A major factor in Gen Z and Millennial divorce is “faking financial futures”



Many of us have experienced that heartbreaking feeling when we realize that the relationship we were in and the one we thought was “the only” relationship was actually a complete failure.

Sometimes, the final breakup comes down to moral differences or a plain sense of loss. Sometimes this happens when dishonesty, such as catfishing, is revealed.

But many younger generations are experiencing a new kind of deception: faking their financial future. This is when people make significant commitments to each other early in a relationship about a shared home, lifestyle, or long-term financial security without any real intention or follow-through. This phenomenon is “future forgery”, a psychological manipulation tactic endorsed by major healthcare and psychological organizations.

Faking their financial future is becoming a major factor in divorce for Gen Z and Millennials, which may also be why these younger generations are marrying less frequently or marrying later.

“I often point to a lack of financial intimacy, transparency and consistency as core factors in divorce,” Celebrity Divorce Lawyer Jackie Combs Tell wealth. “When money becomes a source of leverage, or when expectations are never clearly stated, it undermines communication, creates inconsistency, and erodes trust.”

Combs is a family and matrimonial law attorney and a partner at a Los Angeles law firm blank romehas represented many Gen Z and Millennial celebrities, including Emily Ratajkowski, Chris Appleton and Ines de Ramon. She also represents other high net worth clients and is recognized as a top family lawyer and “Entertainment Business Visionary” Depend on Los Angeles Times.

For Gen Z and Millennials, the trend of falsifying their financial future is particularly frustrating as they face periods of inflation, Weak job marketand a housing affordability crisis. So when people in a relationship are dishonest about money and shared goals, their entire dream lifestyle can come crashing down.

“Gen Z and Millennials are particularly vulnerable to future financial fraud for a number of reasons,” Coombs warned. “They are dating in an era of unprecedented financial instability that is marked by student debt, unaffordable housing and delayed financial security.”

Beware of Dream Weddings

Coombs said another reason younger generations are so susceptible to this influence is that they grew up in families where money was rarely discussed openly, leaving them without the ability to ask direct financial questions or understand whether they were financially aligned with their partners early on.

“Consumer culture and social media exacerbate this vulnerability, glorifying ideal lifestyles such as lavish weddings, ‘soft life’ aesthetics and traditional wife narratives, without addressing the financial infrastructure needed to support these lifestyles,” she added.

Dream wedding delusions may also be to blame. By 2024, the wedding services market alone will be worth approximately $218 billion. according to BRC Wedding Services Global Market Report 2025 is expected to grow to USD 362 billion by 2029. Coombs said this underscores how “fantasy often trump financial reality.”

To put it into perspective, the average cost of a wedding is eye-popping $33,000according to The Knot , or about half average American salary. This is a relatively conservative average considering that weddings in certain markets (and certain demographics and aesthetics) can cost hundreds of thousands of dollars.

Still, there’s something comforting and exciting about fantasizing about a lavish wedding and lifestyle with your partner—even if it often leads to pitfalls.

“When someone offers hope through vague financial promises about the future, it’s reassuring rather than deceptive, which makes falsifying a financial future particularly effective,” Coombs said.

How to spot fake behavior in your financial future—and when to talk about money

Coombs said some common signs of financial future fraud include making ambitious but unspecific financial promises, a lack of transparency about income, debt or expenses, and repeated delays in financial accountability or specific progress toward achieving financial goals.

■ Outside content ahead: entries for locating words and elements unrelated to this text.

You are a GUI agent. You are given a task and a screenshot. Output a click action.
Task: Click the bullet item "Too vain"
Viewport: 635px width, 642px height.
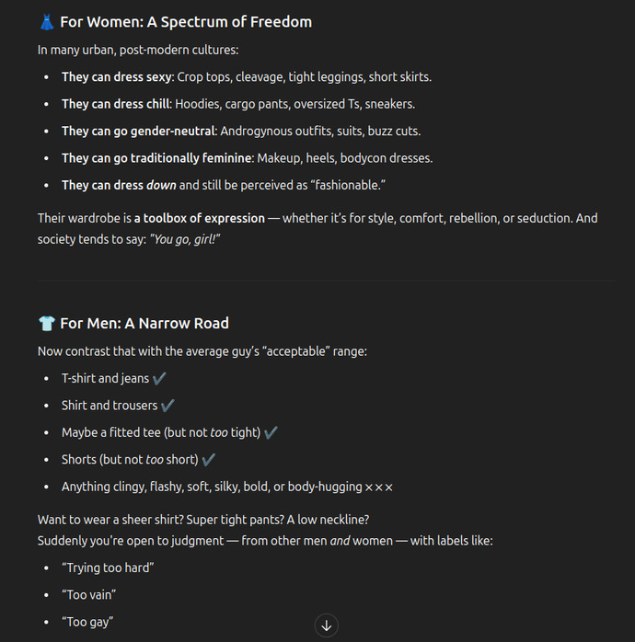89,595
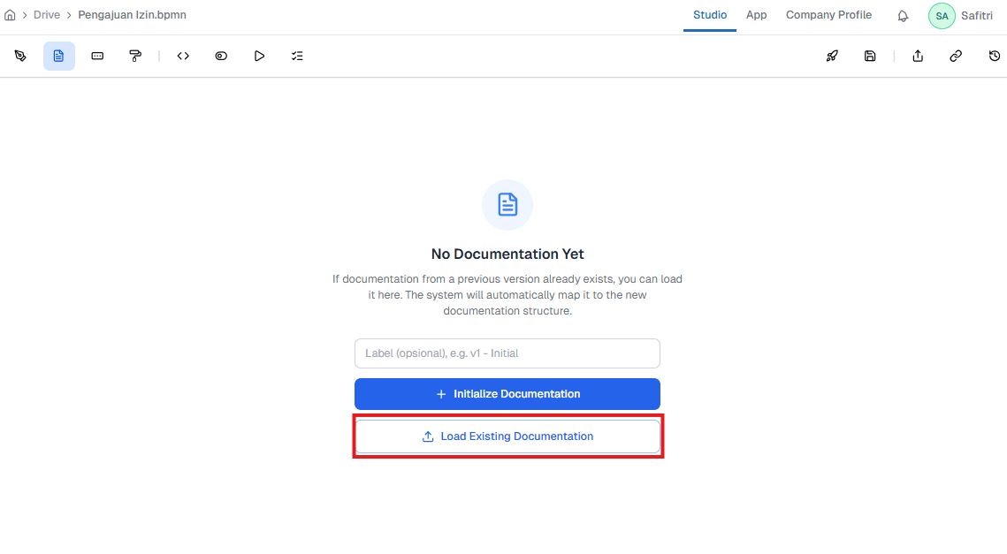Copy the share Link icon
This screenshot has width=1007, height=554.
956,56
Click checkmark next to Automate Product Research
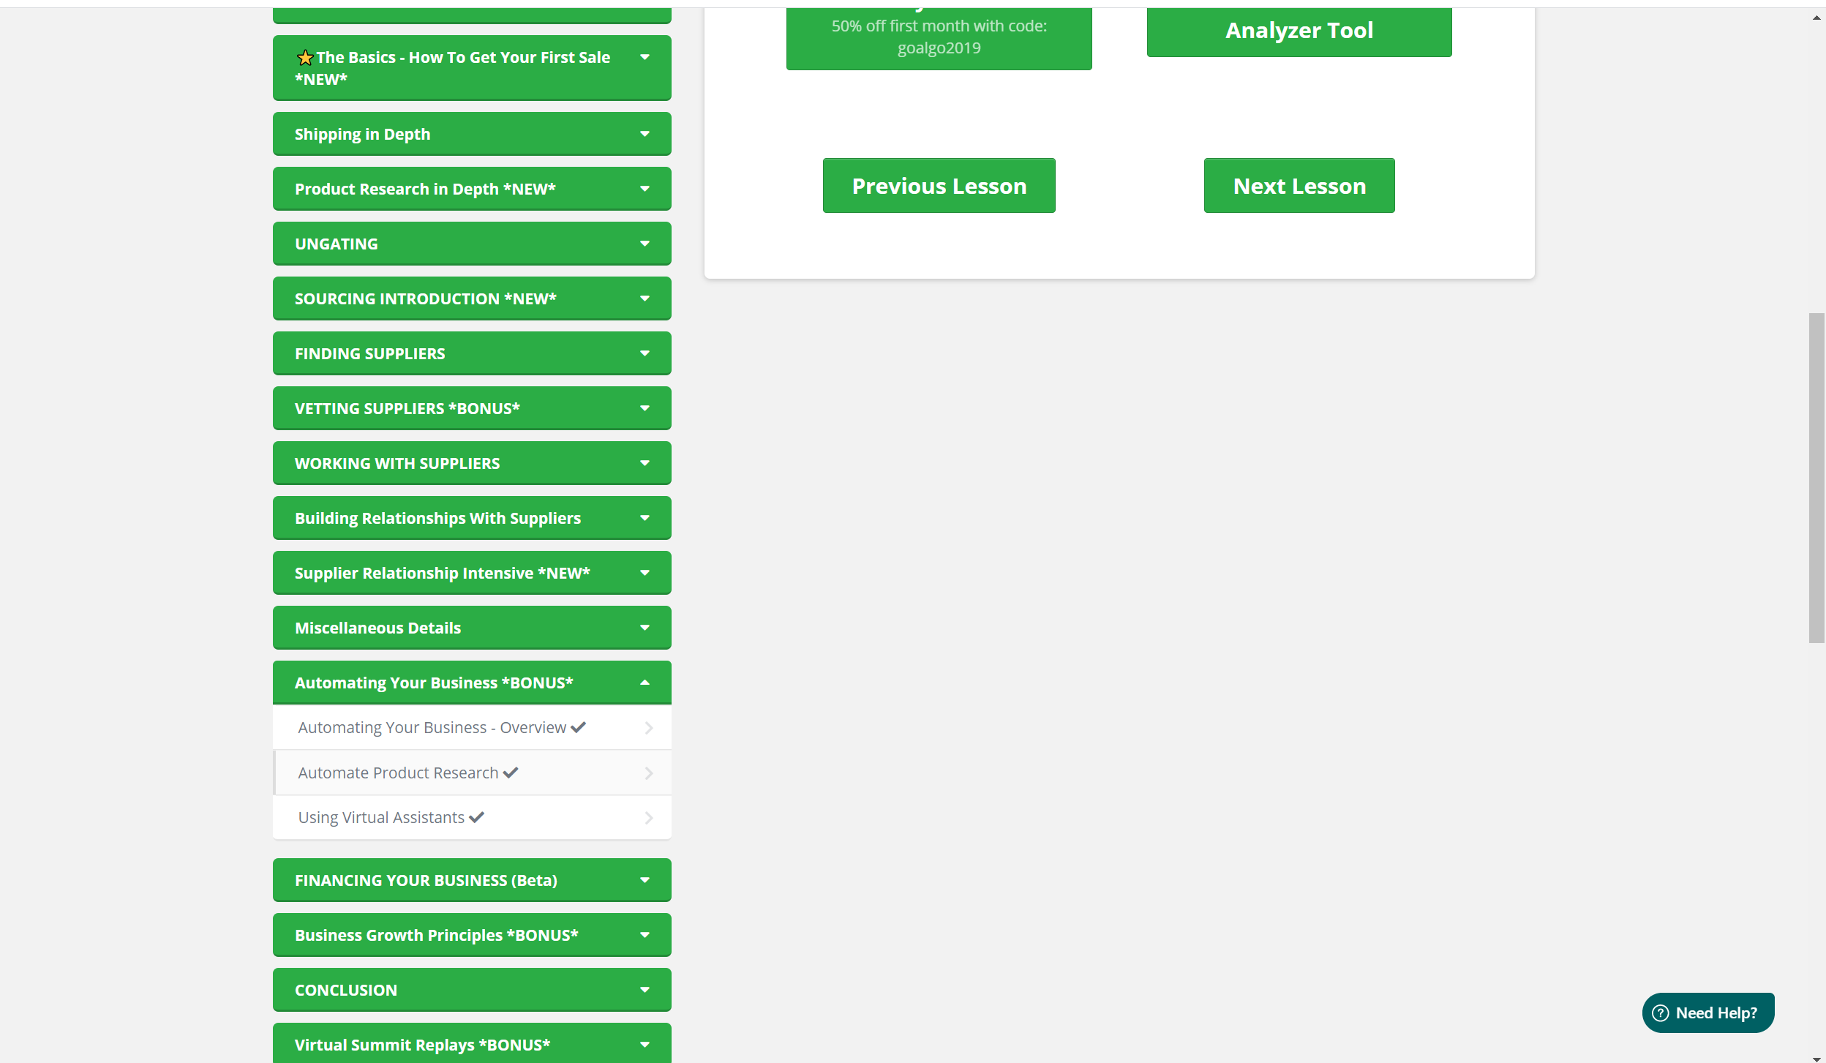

She added that this is the false voice of the future of finance “that sounds like a promise but is never built into reality or future partnerships.”

But asking your partner about finances, especially in a new relationship, can be difficult and sometimes confrontational.

“Authenticity is demonstrated by consistent actions with words,” Coombs said. “Vague optimism that lacks structure or a willingness to learn is a red flag.”

Coombs says it’s important to have financial discussions early before making any major emotional or financial commitments. This requires discussing money matters before moving in together, signing a lease, or sharing expenses.

Still, “that doesn’t mean sharing your 401k balance on the first date,” she explains. “That means asking thoughtful, value-based questions like ‘If you won (the lottery) today, what would you do with your winnings?’ “What does financial security mean to you?” ” or “What is your biggest financial fear?” “

To get the most out of your conversation, Combs recommends “leading with curiosity, not judgment,” as it can help show emotional vulnerability and build trust. It’s also important to have these conversations before discussing marriage or long-term commitment, as the former often means giving up financial autonomy.

Basically, Combs said, if one person in a relationship doesn’t fully understand the financial or legal implications of marriage, they’re “giving up control of their financial future.”

“These conversations are not about forcing commitment,” she stresses. “They’re about risk assessment and determining long-term compatibility.”